[Task objective]: Beneath this instruction is a block of data; output from it exactly the lines that run from the one containing "Task: Open Shams Charania's profile avatar" through the one containing "Open the Chromatica", inclusive.

Raw data below:

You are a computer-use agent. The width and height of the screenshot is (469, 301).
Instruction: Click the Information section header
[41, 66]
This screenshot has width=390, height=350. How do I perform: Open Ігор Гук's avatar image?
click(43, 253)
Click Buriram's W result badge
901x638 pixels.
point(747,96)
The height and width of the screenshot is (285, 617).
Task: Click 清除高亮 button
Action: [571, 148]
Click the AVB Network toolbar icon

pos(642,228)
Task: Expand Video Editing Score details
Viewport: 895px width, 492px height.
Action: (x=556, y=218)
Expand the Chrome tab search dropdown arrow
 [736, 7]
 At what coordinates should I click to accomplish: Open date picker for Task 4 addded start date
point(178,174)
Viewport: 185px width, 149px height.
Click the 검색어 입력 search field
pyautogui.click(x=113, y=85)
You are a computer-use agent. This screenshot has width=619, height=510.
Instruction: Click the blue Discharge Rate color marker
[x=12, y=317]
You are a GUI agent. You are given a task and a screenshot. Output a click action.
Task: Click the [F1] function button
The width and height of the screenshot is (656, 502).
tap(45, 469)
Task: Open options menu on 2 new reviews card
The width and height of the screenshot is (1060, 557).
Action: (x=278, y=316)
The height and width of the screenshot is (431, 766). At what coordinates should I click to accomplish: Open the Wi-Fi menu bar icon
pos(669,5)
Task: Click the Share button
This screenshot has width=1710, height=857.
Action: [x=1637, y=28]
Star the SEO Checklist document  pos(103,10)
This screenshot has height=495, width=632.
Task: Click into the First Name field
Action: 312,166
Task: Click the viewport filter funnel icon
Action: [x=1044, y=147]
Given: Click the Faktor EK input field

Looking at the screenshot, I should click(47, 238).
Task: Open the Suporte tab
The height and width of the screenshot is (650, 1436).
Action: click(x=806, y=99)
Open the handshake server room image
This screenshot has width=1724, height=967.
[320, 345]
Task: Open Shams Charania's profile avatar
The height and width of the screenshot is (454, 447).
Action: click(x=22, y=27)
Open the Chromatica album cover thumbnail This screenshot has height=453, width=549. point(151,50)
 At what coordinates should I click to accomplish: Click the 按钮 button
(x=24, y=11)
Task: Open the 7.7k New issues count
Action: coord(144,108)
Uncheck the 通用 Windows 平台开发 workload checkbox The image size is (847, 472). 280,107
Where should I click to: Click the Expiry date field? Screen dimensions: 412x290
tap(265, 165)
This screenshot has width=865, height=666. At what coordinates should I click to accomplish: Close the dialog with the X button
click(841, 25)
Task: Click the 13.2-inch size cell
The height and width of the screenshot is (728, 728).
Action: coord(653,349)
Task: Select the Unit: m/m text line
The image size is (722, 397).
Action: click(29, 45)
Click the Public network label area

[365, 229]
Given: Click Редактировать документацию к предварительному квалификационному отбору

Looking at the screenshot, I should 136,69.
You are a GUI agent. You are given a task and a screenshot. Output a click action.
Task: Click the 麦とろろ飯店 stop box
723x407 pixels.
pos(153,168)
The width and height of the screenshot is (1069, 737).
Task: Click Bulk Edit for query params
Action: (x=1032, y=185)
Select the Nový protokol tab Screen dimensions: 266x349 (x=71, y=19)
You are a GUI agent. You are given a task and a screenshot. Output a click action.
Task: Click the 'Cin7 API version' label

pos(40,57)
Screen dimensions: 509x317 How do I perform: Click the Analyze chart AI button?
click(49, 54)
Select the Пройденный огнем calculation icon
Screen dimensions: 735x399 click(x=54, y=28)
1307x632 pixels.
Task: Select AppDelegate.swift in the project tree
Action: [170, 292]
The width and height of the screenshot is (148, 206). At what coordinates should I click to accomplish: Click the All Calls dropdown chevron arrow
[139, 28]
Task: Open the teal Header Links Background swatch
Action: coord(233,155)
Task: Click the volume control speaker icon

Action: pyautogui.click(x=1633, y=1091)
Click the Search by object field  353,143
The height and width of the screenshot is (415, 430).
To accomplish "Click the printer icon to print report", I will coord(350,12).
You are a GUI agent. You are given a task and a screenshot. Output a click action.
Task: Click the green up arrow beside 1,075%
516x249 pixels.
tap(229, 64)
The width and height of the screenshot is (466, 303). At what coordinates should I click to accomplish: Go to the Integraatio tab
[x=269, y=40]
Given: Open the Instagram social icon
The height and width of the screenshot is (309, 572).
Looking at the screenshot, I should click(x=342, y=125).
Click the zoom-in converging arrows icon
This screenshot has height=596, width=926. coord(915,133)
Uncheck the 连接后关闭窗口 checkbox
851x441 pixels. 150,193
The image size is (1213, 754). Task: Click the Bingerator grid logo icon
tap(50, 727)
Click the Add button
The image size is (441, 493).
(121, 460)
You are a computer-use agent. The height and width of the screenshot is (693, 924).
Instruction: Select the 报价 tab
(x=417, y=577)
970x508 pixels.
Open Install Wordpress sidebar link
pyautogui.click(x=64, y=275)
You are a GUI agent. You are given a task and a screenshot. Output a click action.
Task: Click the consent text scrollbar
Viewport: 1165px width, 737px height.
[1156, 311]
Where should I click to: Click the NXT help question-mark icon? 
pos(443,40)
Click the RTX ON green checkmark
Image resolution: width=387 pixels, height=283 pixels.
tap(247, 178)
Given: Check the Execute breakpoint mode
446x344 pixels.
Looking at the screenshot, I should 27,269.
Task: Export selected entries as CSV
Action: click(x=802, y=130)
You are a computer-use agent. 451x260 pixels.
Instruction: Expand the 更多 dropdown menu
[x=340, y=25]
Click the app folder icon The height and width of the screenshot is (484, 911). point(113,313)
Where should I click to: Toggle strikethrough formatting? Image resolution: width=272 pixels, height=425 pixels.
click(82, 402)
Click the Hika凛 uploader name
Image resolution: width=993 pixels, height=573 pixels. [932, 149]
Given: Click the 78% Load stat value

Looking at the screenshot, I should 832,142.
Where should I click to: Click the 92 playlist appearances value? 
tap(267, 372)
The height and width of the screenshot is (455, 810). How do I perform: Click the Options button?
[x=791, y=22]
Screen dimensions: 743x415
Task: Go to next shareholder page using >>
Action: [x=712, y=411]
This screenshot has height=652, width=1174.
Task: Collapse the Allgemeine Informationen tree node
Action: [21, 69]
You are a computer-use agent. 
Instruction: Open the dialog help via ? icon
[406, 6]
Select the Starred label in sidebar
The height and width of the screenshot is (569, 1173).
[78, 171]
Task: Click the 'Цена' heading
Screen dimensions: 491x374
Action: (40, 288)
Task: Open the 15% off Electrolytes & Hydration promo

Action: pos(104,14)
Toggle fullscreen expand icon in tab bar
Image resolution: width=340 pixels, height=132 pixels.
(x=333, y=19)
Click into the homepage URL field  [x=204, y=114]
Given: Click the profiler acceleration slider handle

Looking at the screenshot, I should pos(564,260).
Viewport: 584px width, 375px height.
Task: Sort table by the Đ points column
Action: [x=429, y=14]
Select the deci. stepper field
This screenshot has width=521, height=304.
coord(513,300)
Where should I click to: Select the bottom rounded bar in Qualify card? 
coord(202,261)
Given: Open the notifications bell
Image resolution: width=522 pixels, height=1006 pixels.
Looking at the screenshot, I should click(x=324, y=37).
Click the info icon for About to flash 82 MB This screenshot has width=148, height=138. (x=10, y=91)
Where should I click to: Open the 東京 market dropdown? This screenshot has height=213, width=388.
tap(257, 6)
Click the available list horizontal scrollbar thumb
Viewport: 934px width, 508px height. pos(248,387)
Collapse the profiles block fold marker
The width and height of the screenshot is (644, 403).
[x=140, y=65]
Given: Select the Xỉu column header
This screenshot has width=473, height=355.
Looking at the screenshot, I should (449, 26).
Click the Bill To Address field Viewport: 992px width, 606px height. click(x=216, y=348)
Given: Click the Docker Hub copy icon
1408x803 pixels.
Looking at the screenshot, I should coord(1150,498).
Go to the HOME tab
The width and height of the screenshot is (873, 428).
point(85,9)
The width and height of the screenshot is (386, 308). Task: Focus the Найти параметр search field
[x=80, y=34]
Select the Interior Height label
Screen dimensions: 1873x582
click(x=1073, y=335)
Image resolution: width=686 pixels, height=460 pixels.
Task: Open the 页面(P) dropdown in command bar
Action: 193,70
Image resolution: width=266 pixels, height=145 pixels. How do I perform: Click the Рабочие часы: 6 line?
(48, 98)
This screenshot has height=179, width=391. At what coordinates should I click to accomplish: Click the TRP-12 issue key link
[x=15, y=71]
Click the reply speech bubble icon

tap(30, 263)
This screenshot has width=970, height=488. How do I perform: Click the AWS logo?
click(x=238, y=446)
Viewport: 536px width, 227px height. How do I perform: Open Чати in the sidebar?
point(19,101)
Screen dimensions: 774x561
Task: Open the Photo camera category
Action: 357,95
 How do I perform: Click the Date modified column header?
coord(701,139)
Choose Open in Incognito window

End of Raw data.

[Task output]:
Task: Open Shams Charania's profile avatar
The height and width of the screenshot is (454, 447).
Action: click(x=22, y=27)
Open the Chromatica album cover thumbnail This screenshot has height=453, width=549. point(151,50)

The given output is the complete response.